INFORMATION SUPPLIED:
-------------------------

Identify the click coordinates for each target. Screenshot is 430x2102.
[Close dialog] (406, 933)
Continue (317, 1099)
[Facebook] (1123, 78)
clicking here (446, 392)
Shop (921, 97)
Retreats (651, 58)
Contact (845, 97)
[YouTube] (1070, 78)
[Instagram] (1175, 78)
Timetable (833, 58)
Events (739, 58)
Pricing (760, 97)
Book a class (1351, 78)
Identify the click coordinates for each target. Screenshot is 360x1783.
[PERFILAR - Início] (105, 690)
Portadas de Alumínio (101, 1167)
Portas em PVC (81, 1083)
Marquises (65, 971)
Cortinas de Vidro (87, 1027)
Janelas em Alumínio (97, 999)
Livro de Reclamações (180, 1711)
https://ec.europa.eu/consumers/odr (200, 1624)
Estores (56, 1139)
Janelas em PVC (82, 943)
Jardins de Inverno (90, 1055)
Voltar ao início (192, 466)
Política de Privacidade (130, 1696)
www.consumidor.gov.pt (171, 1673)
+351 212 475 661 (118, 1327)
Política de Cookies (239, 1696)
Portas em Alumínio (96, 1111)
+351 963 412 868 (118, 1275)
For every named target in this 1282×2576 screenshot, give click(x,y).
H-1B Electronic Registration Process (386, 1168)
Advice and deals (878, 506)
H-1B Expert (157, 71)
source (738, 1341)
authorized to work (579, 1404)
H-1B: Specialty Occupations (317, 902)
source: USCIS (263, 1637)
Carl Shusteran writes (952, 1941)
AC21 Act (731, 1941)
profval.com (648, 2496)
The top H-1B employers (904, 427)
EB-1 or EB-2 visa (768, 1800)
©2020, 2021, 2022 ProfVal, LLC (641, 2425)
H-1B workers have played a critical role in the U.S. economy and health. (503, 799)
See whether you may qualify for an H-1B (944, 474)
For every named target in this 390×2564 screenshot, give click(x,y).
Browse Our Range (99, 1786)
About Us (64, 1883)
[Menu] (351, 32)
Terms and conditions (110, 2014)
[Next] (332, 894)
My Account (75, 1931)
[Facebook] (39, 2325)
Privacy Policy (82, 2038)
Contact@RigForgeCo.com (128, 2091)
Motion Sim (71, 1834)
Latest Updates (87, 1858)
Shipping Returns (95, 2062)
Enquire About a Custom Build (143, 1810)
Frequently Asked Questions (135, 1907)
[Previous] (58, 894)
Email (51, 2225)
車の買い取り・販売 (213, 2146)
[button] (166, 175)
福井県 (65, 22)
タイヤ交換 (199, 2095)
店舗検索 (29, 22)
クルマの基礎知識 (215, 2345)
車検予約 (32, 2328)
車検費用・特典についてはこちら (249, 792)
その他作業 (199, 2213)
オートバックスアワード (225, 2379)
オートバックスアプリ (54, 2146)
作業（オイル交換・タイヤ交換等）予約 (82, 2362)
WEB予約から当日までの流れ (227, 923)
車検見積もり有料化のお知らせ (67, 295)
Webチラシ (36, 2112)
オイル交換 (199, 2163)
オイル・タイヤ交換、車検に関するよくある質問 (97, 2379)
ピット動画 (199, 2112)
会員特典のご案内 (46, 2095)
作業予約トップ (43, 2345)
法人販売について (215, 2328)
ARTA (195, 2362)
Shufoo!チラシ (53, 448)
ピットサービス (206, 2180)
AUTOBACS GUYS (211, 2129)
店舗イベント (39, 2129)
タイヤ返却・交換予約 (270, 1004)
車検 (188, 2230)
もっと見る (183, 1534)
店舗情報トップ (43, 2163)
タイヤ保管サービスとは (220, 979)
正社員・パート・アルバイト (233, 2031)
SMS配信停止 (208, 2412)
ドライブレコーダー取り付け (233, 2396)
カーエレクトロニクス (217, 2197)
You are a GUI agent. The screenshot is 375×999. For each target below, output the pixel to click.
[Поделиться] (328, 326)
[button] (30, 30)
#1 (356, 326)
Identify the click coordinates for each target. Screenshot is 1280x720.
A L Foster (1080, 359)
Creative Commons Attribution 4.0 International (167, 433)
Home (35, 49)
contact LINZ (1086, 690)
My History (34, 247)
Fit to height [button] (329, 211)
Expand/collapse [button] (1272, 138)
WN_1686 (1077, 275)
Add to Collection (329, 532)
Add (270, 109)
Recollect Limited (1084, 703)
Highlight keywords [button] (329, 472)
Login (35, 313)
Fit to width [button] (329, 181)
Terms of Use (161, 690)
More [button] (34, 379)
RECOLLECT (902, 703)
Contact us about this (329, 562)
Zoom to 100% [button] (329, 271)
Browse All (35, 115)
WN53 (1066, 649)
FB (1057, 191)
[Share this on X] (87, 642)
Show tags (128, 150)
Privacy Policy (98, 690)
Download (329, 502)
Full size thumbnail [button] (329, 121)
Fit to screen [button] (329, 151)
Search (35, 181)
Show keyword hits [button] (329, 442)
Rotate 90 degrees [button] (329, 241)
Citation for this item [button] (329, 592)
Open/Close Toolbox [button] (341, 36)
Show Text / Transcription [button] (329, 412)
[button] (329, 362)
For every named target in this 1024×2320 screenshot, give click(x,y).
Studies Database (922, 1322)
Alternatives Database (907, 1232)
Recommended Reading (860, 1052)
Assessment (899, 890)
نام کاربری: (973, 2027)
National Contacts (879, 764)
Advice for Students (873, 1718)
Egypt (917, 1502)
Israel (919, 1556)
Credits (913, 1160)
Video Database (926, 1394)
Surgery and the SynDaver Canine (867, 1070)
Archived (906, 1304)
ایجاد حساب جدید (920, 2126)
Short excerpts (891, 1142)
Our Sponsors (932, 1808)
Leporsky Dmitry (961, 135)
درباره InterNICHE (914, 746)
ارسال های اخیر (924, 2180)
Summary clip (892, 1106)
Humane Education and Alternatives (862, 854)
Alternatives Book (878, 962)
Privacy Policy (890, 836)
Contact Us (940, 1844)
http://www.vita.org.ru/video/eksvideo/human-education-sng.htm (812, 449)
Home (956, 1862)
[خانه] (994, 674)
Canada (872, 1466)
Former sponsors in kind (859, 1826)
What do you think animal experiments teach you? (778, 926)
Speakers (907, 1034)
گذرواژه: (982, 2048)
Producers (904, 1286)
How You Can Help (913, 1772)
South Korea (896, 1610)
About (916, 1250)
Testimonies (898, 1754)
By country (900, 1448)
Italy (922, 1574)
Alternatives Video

-------------------------

EXERCISE PROMPT: Exactly as they appear above, print all the entries.

ANSWER TO THE EXERCISE:
Identify the click coordinates for each target. Screenshot is 430x2102.
[Close dialog] (406, 933)
Continue (317, 1099)
[Facebook] (1123, 78)
clicking here (446, 392)
Shop (921, 97)
Retreats (651, 58)
Contact (845, 97)
[YouTube] (1070, 78)
[Instagram] (1175, 78)
Timetable (833, 58)
Events (739, 58)
Pricing (760, 97)
Book a class (1351, 78)
Identify the click coordinates for each target. Screenshot is 360x1783.
[PERFILAR - Início] (105, 690)
Portadas de Alumínio (101, 1167)
Portas em PVC (81, 1083)
Marquises (65, 971)
Cortinas de Vidro (87, 1027)
Janelas em Alumínio (97, 999)
Livro de Reclamações (180, 1711)
https://ec.europa.eu/consumers/odr (200, 1624)
Estores (56, 1139)
Janelas em PVC (82, 943)
Jardins de Inverno (90, 1055)
Voltar ao início (192, 466)
Política de Privacidade (130, 1696)
www.consumidor.gov.pt (171, 1673)
+351 212 475 661 (118, 1327)
Política de Cookies (239, 1696)
Portas em Alumínio (96, 1111)
+351 963 412 868 (118, 1275)
For every named target in this 1282×2576 screenshot, give click(x,y).
H-1B Electronic Registration Process (386, 1168)
Advice and deals (878, 506)
H-1B Expert (157, 71)
source (738, 1341)
authorized to work (579, 1404)
H-1B: Specialty Occupations (317, 902)
source: USCIS (263, 1637)
Carl Shusteran writes (952, 1941)
AC21 Act (731, 1941)
profval.com (648, 2496)
The top H-1B employers (904, 427)
EB-1 or EB-2 visa (768, 1800)
©2020, 2021, 2022 ProfVal, LLC (641, 2425)
H-1B workers have played a critical role in the U.S. economy and health. (503, 799)
See whether you may qualify for an H-1B (944, 474)
For every named target in this 390×2564 screenshot, give click(x,y).
Browse Our Range (99, 1786)
About Us (64, 1883)
[Menu] (351, 32)
Terms and conditions (110, 2014)
[Next] (332, 894)
My Account (75, 1931)
[Facebook] (39, 2325)
Privacy Policy (82, 2038)
Contact@RigForgeCo.com (128, 2091)
Motion Sim (71, 1834)
Latest Updates (87, 1858)
Shipping Returns (95, 2062)
Enquire About a Custom Build (143, 1810)
Frequently Asked Questions (135, 1907)
[Previous] (58, 894)
Email (51, 2225)
車の買い取り・販売 (213, 2146)
[button] (166, 175)
福井県 (65, 22)
タイヤ交換 (199, 2095)
店舗検索 (29, 22)
クルマの基礎知識 (215, 2345)
車検予約 (32, 2328)
車検費用・特典についてはこちら (249, 792)
その他作業 (199, 2213)
オートバックスアワード (225, 2379)
オートバックスアプリ (54, 2146)
作業（オイル交換・タイヤ交換等）予約 (82, 2362)
WEB予約から当日までの流れ (227, 923)
車検見積もり有料化のお知らせ (67, 295)
Webチラシ (36, 2112)
オイル交換 (199, 2163)
オイル・タイヤ交換、車検に関するよくある質問 (97, 2379)
ピット動画 (199, 2112)
会員特典のご案内 (46, 2095)
作業予約トップ (43, 2345)
法人販売について (215, 2328)
ARTA (195, 2362)
Shufoo!チラシ (53, 448)
ピットサービス (206, 2180)
AUTOBACS GUYS (211, 2129)
店舗イベント (39, 2129)
タイヤ返却・交換予約 (270, 1004)
車検 (188, 2230)
もっと見る (183, 1534)
店舗情報トップ (43, 2163)
タイヤ保管サービスとは (220, 979)
正社員・パート・アルバイト (233, 2031)
SMS配信停止 (208, 2412)
ドライブレコーダー取り付け (233, 2396)
カーエレクトロニクス (217, 2197)
You are a GUI agent. The screenshot is 375×999. For each target below, output the pixel to click.
[Поделиться] (328, 326)
[button] (30, 30)
#1 (356, 326)
Identify the click coordinates for each target. Screenshot is 1280x720.
A L Foster (1080, 359)
Creative Commons Attribution 4.0 International (167, 433)
Home (35, 49)
contact LINZ (1086, 690)
My History (34, 247)
Fit to height [button] (329, 211)
Expand/collapse [button] (1272, 138)
WN_1686 (1077, 275)
Add to Collection (329, 532)
Add (270, 109)
Recollect Limited (1084, 703)
Highlight keywords [button] (329, 472)
Login (35, 313)
Fit to width [button] (329, 181)
Terms of Use (161, 690)
More [button] (34, 379)
RECOLLECT (902, 703)
Contact us about this (329, 562)
Zoom to 100% [button] (329, 271)
Browse All (35, 115)
WN53 (1066, 649)
FB (1057, 191)
[Share this on X] (87, 642)
Show tags (128, 150)
Privacy Policy (98, 690)
Download (329, 502)
Full size thumbnail [button] (329, 121)
Fit to screen [button] (329, 151)
Search (35, 181)
Show keyword hits [button] (329, 442)
Rotate 90 degrees [button] (329, 241)
Citation for this item [button] (329, 592)
Open/Close Toolbox [button] (341, 36)
Show Text / Transcription [button] (329, 412)
[button] (329, 362)
For every named target in this 1024×2320 screenshot, give click(x,y).
Studies Database (922, 1322)
Alternatives Database (907, 1232)
Recommended Reading (860, 1052)
Assessment (899, 890)
نام کاربری: (973, 2027)
National Contacts (879, 764)
Advice for Students (873, 1718)
Egypt (917, 1502)
Israel (919, 1556)
Credits (913, 1160)
Video Database (926, 1394)
Surgery and the SynDaver Canine (867, 1070)
Archived (906, 1304)
ایجاد حساب جدید (920, 2126)
Short excerpts (891, 1142)
Our Sponsors (932, 1808)
Leporsky Dmitry (961, 135)
درباره InterNICHE (914, 746)
ارسال های اخیر (924, 2180)
Summary clip (892, 1106)
Humane Education and Alternatives (862, 854)
Alternatives Book (878, 962)
Privacy Policy (890, 836)
Contact Us (940, 1844)
http://www.vita.org.ru/video/eksvideo/human-education-sng.htm (812, 449)
Home (956, 1862)
[خانه] (994, 674)
Canada (872, 1466)
Former sponsors in kind (859, 1826)
What do you think animal experiments teach you? (778, 926)
Speakers (907, 1034)
گذرواژه: (982, 2048)
Producers (904, 1286)
How You Can Help (913, 1772)
South Korea (896, 1610)
About (916, 1250)
Testimonies (898, 1754)
By country (900, 1448)
Italy (922, 1574)
Alternatives Video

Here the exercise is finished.